» WHAT NEEDS TO BE DONE
Give the number of lines below that hold the string "menu", and nothing more.

[Opening RECORDS FOR THE EXERCISE section]

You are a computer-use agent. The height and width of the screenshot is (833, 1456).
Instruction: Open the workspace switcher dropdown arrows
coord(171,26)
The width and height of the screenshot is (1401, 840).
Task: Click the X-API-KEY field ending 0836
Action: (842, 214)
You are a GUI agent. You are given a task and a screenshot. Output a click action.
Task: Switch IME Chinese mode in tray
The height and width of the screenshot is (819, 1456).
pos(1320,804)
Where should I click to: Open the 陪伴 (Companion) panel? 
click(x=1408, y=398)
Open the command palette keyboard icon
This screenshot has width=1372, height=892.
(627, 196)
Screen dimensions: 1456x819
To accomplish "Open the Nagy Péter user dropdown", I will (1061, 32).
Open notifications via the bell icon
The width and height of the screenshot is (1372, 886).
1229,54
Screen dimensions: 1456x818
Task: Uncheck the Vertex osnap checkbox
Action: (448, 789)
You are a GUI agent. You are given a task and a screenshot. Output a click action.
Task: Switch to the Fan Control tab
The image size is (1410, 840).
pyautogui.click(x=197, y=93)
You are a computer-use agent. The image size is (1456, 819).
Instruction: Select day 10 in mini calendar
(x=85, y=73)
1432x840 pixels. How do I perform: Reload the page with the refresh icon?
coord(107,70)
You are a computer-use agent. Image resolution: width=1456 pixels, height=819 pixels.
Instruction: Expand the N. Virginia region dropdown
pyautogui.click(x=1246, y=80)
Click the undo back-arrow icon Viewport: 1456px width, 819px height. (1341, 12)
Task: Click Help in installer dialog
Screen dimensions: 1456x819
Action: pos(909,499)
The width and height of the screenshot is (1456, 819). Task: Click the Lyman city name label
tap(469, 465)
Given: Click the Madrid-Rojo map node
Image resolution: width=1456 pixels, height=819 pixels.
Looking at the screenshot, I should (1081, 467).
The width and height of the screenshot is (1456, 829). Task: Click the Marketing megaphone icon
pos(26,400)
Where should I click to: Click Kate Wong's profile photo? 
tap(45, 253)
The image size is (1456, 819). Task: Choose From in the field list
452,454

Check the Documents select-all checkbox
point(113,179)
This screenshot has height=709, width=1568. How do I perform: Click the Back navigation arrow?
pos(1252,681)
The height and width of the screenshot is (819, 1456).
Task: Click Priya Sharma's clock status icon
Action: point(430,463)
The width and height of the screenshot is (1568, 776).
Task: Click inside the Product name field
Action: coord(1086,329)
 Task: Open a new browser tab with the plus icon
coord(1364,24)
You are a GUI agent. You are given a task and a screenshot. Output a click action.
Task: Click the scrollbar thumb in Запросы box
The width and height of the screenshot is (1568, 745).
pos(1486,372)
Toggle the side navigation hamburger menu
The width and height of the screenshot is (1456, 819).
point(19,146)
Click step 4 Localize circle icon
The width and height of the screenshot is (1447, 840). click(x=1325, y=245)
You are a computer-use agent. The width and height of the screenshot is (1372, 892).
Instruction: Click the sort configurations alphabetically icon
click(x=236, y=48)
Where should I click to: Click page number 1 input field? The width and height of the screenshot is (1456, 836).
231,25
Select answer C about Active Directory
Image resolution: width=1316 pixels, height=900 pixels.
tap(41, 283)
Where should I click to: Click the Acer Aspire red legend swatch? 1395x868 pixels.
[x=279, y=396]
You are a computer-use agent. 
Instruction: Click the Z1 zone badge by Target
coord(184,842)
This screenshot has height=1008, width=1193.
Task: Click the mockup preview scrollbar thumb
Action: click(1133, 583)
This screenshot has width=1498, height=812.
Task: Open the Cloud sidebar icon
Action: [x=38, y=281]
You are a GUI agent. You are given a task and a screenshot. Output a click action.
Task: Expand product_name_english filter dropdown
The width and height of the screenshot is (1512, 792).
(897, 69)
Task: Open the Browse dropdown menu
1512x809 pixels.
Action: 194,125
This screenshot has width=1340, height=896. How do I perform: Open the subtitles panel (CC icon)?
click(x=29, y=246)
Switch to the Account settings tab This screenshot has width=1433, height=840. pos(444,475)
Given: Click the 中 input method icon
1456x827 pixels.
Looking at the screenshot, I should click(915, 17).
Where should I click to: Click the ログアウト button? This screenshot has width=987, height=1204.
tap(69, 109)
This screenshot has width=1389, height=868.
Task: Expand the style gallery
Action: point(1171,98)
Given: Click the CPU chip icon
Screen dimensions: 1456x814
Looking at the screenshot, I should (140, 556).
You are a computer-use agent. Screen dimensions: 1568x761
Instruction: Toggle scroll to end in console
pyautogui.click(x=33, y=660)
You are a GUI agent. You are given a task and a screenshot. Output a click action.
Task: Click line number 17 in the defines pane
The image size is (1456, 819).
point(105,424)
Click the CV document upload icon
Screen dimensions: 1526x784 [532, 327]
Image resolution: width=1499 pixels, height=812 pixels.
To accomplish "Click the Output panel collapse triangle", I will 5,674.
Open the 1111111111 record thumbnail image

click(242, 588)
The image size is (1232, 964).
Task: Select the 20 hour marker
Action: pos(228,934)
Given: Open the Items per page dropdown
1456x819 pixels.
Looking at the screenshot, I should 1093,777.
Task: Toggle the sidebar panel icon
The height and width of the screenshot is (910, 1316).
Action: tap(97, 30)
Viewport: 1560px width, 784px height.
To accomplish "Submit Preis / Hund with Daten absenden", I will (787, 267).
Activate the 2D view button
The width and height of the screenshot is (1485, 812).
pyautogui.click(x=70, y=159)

[Closing RECORDS FOR THE EXERCISE section]

» ANSWER AREA
2